# PROBLEMS TO SOLVE:
a: List every distinct post number, written with a "#" sign, that appears in the mailing-list thread on synchronous replication options.
b: Extend the mailing-list thread on synchronous replication options, beginning immediately after its final sentence.

# TEXT:
That's close enough to my thinking for me to say yes to.

I'd prefer to call it "commit_durability" though.

--
 Simon Riggs                   http://www.2ndQuadrant.com/
 PostgreSQL Development, 24x7 Support, Training & Services

#6Simon Riggs
simon@2ndQuadrant.com
In reply to: Simon Riggs (#4)
Re: Additional options for Sync Replication

On Mon, Mar 28, 2011 at 10:52 AM, Simon Riggs <simon@2ndquadrant.com> wrote:

You have no basis on which to prevent this.

It's also already on the Open Items list, put there by you.

Why is this even a discussion point?

--
 Simon Riggs                   http://www.2ndQuadrant.com/
 PostgreSQL Development, 24x7 Support, Training & Services

#7Heikki Linnakangas
heikki.linnakangas@enterprisedb.com
In reply to: Simon Riggs (#6)
Re: Additional options for Sync Replication

On 28.03.2011 13:14, Simon Riggs wrote:

On Mon, Mar 28, 2011 at 10:52 AM, Simon Riggs<simon@2ndquadrant.com> wrote:

You have no basis on which to prevent this.

It's also already on the Open Items list, put there by you.

Why is this even a discussion point?

FWIW, I agree this is an additional feature that we shouldn't be messing
with at this point in the release cycle.

The 'apply' mode would be quite interesting, it would make it easier to
build load-balancing clusters. But the patch isn't up to the task on
that yet - the 'apply' status report is only sent after
wal_receiver_status_interval fills up, so you get long delays.

# INFORMATION SUPPLIED:
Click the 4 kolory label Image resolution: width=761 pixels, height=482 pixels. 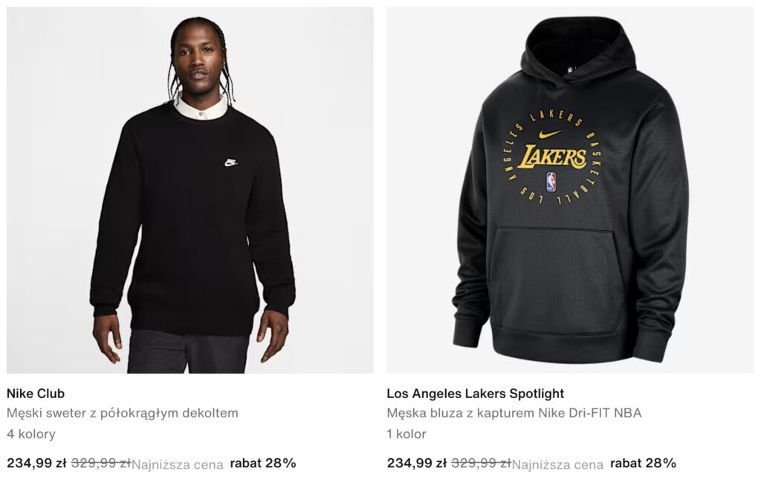coord(31,434)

# WRITTEN ANSWERS:
a: #4, #6, #7

b:
PS. you're missing some break's in the switch-statement in
SyncRepWaitForLSN(), effectively making the patch do nothing.

--
Heikki Linnakangas
EnterpriseDB http://www.enterprisedb.com

#8Robert Haas
robertmhaas@gmail.com
In reply to: Simon Riggs (#6)
Re: Additional options for Sync Replication

On Mon, Mar 28, 2011 at 6:14 AM, Simon Riggs <simon@2ndquadrant.com> wrote:

On Mon, Mar 28, 2011 at 10:52 AM, Simon Riggs <simon@2ndquadrant.com> wrote:

You have no basis on which to prevent this.

It's also already on the Open Items list, put there by you.

Huh? There is an open item about whether we should merge
synchronous_commit and synchronous_replication into a single GUC,
which might be a better interface since it would typically give the
user one less thing to have to fiddle with, but there is certainly no
open item for adding additional sync rep modes. Merging those two
GUCs is a reasonable thing to consider even at this late date, because
once we cut beta - and certainly once we cut final - we'll be stuck
supporting whatever interface we release for 5+ years. There is no
similar risk for this patch - the only risk of not committing this
feature now is that we won't have this feature in 9.1. But if we
accept that as valid justification for committing it, then everything
is fair game, and that is not going to lead to a timely release.

Why is this even a discussion point?

Adding more new code is likely to add more new bugs, and we're trying
not to do that right now, so we can make a release.

--
Robert Haas
EnterpriseDB: http://www.enterprisedb.com
The Enterprise PostgreSQL Company

#9Simon Riggs
simon@2ndquadrant.com
In reply to: Heikki Linnakangas (#7)
Re: Additional options for Sync Replication

On Mon, Mar 28, 2011 at 12:05 PM, Heikki Linnakangas
<heikki.linnakangas@enterprisedb.com> wrote:

On 28.03.2011 13:14, Simon Riggs wrote:

On Mon, Mar 28, 2011 at 10:52 AM, Simon Riggs<simon@2ndquadrant.com>
 wrote:

You have no basis on which to prevent this.

It's also already on the Open Items list, put there by you.

Why is this even a discussion point?

FWIW, I agree this is an additional feature that we shouldn't be messing
with at this point in the release cycle.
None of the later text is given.